The publish-subscribe model works extremely well for streaming pipelines, as producers of data don't need to know anything about the consumers of that data. Kafka handles distributing the data to all subscribed consumers.
Event Sourcing
Event sourcing is an architectural pattern where you store the full series of events that describe actions taken on data, rather than just the current state. For example, rather than storing just the current name and email address for a customer, you'd store the entire history of name and email changes.
Kafka's durable publish-subscribe messaging model makes it a great fit as an event store for event sourcing. Services can publish domain events describing state changes to Kafka topics. Other applications can subscribe to those topics and reconstruct the current state by replaying the events.
This makes it easy to go back in time and reconstruct past states by replaying the event history. Kafka's log compaction feature helps by allowing you to retain just the latest value for a given key, rather than the full history.
Stream Processing
In addition to landing streaming data into storage systems, Kafka is often used for real-time stream processing. The Kafka Streams API allows you to write stream processing applications that consume from Kafka topics, run computations and aggregations on the incoming data stream, and output results back to Kafka.
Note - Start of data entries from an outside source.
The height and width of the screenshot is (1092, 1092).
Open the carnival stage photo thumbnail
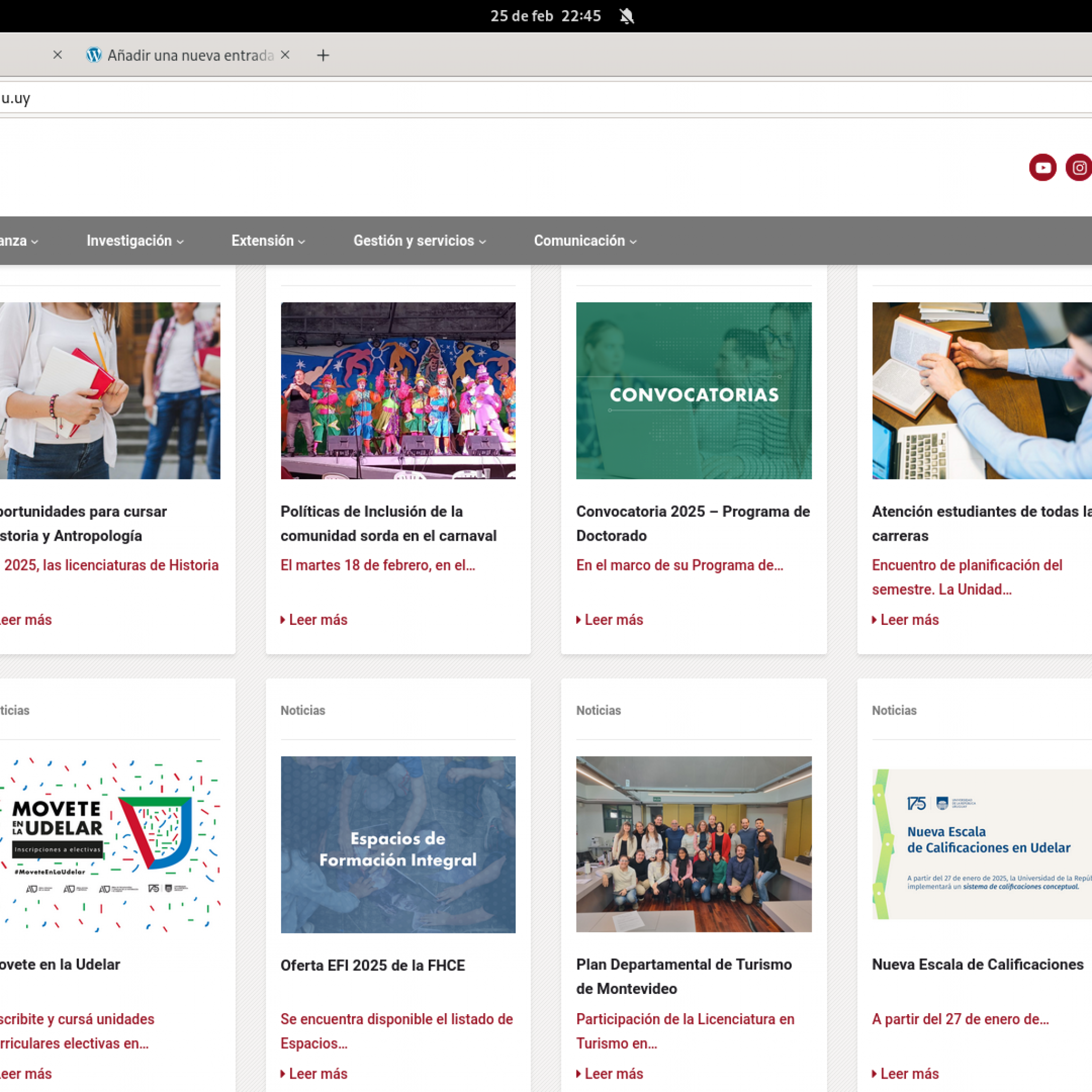click(398, 390)
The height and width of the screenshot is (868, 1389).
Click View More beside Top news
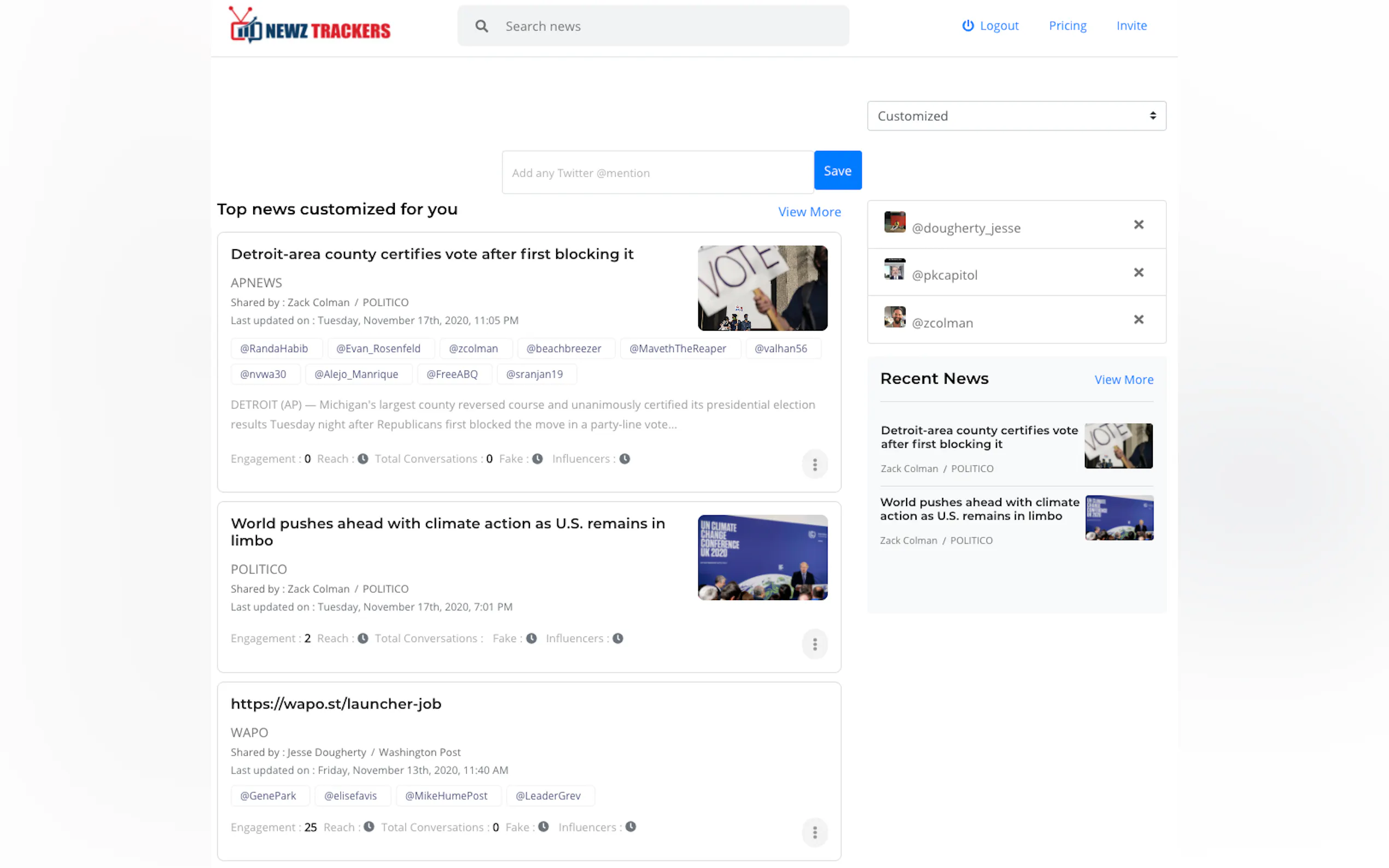click(x=809, y=212)
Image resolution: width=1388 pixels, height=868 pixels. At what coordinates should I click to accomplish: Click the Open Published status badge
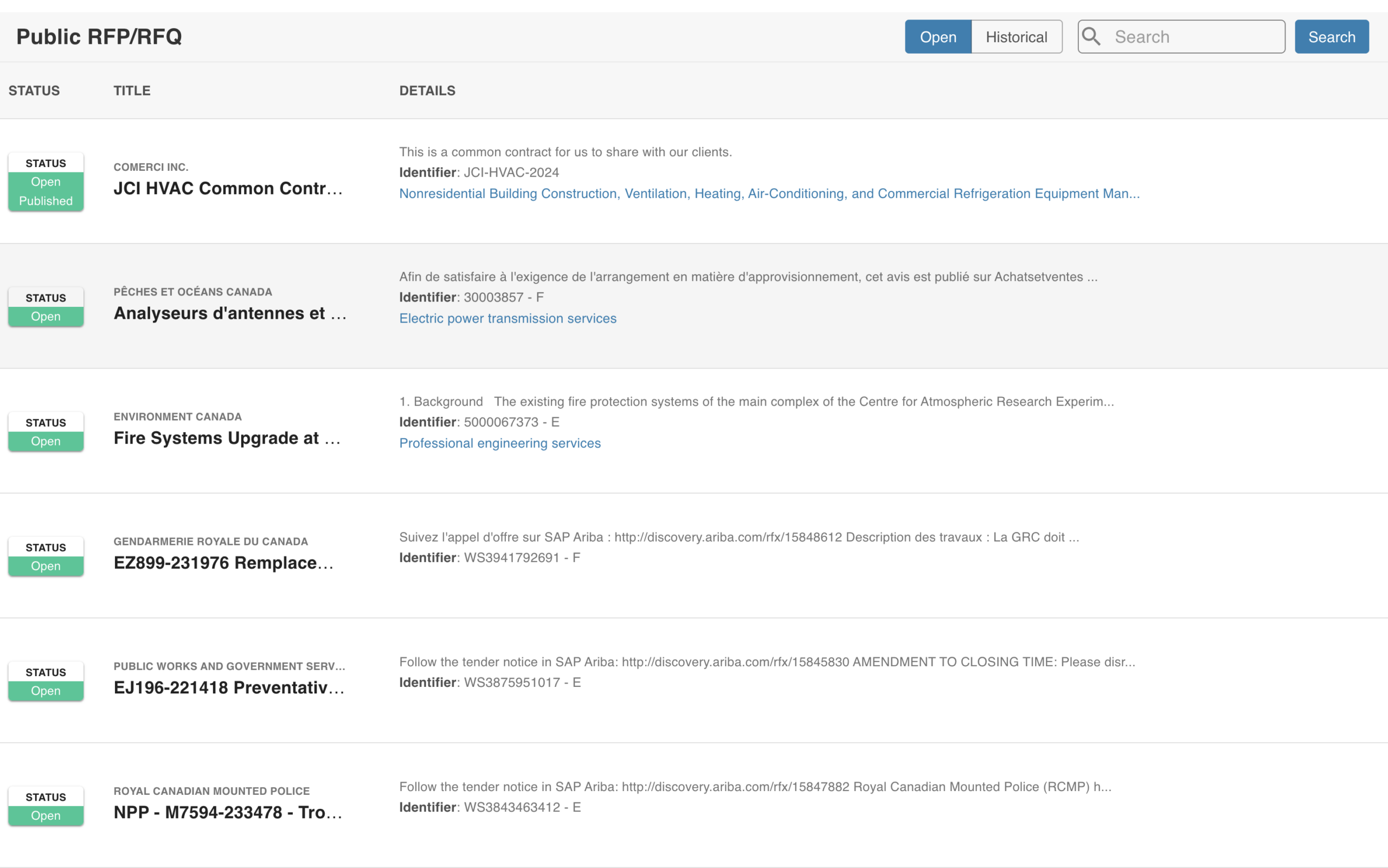tap(46, 191)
This makes it easy to filter, transform, and enrich real-time data as it arrives. And by leveraging Kafka for the underlying storage and message transport, these stream processing applications can access data from all topics within a Kafka cluster. Common examples include fraud detection, transaction monitoring, and real-time recommendation engines.
Limitations to Keep in Mind
While Kafka is versatile and great for many streaming data use cases, it does have some limitations to keep in mind:
Not a full database - Kafka is sometimes described as a "distributed commit log". It works well for linear event data, but lacks the query capabilities of a full database. Kafka is more for landing and transporting streams of data.
No built-in application semantics - Kafka ensures messages are delivered at least once and maintains topic offsets and basic ordering guarantees. But it does not track or manage application-level notions of state. Your apps need to handle this.
No automatic data retention - Kafka will retain data forever by default. Your applications need to manage retention and compaction policies if storage limits are a concern.
Ordering guarantees per-partition - Ordering is guaranteed only within a given partition, not across an entire topic. If order across the full stream is important, you may need additional coordination.
Not suitable for small data - Kafka has a lot of overhead and is meant for high-volume streams and/or large messages. For small data volumes, a simple message queue may be sufficient.
Conclusion
The benefits clearly outweigh the limitations for many streaming data use cases. Just be aware of Kafka's sweet spots so you can determine if it's a good fit for your needs. If you keep Kafka's strengths and limitations in mind, it can be an invaluable tool for building scalable and reliable streaming data architectures.